One of the main strengths of union safety reps is that in the workplace we are the genuine voice of the workers we represent. Whether through regular inspections, investigations after accidents or raising concerns at safety committees, union safety reps are a reality check, bringing issues that affect workers directly to the attention of the employers.
The system works because we are part of the workforce and responsibility for the problems with health and safety at work lies with the employer. If a company boss reduces staffing to dangerous levels or refuses to provide adequate welfare facilities, organising workers to collectively apply pressure on their boss can result in immediate tangible improvements.
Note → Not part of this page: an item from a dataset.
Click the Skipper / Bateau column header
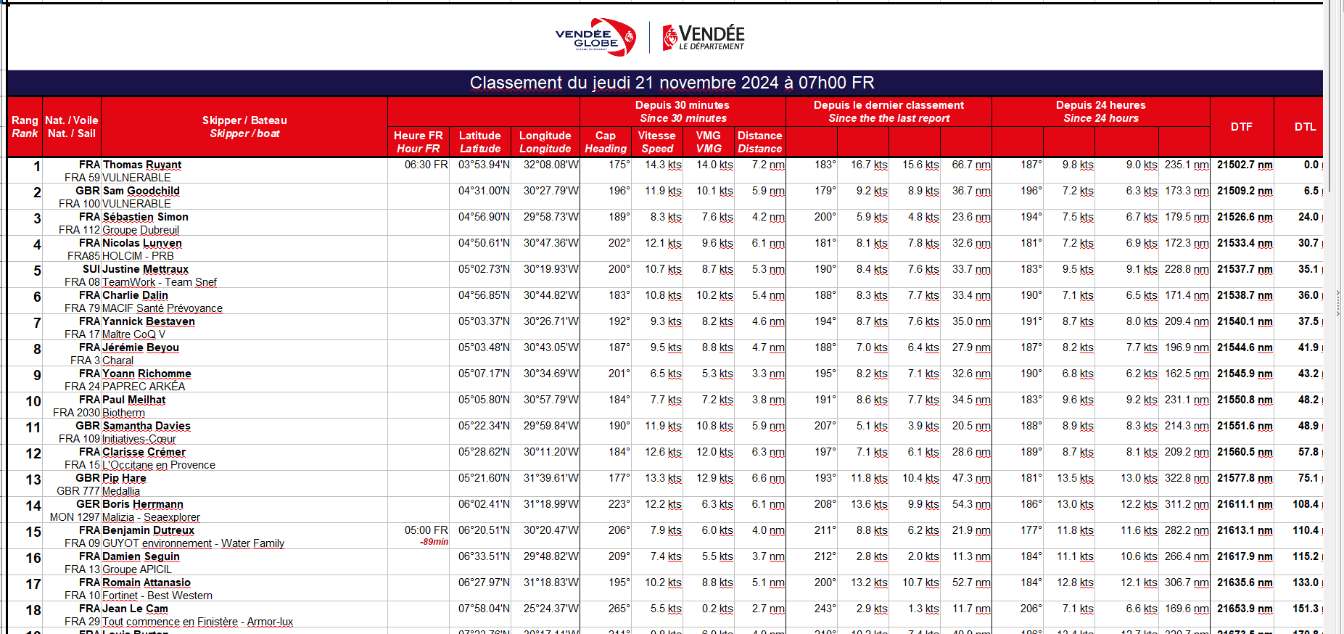 click(x=244, y=127)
But in many situations, the underlying reason for the safety problem does not only lie with a particular employer. If laws need to change, we need to influence Westminster, not a manager in our own firm. That means union safety reps need to link together with others across an entire industry, exerting pressure and organising meetings to build a network of activists able to mobilise both inside their own workplace but also collectively across multiple employers.
This is nothing new. In 1988 following the Piper Alpha tragedy in which 167 offshore workers were killed due to Occidental Petroleum cutting corners to boost profits, safety reps across the North Sea organised the Offshore Industry Liaison Committee (OILC) to demand proper safety on oil rigs. In the same year, rank and file building workers set up the Construction Safety Campaign (CSC) as a response to the three deaths a week taking place in the industry.
There are many other examples in the docks, railways, amongst postal workers and in the campaign to get asbestos banned. All these campaigns started with a small group of safety reps talking to each other about organising some kind of joint protest, which developed into bigger collective mobilisations.
So, whether at conferences or training courses, on the phone or via social media, I’m challenging safety reps to start talking to each other again and set up new initiatives for this generation. I’m looking forward to seeing direct action over safety back in the news.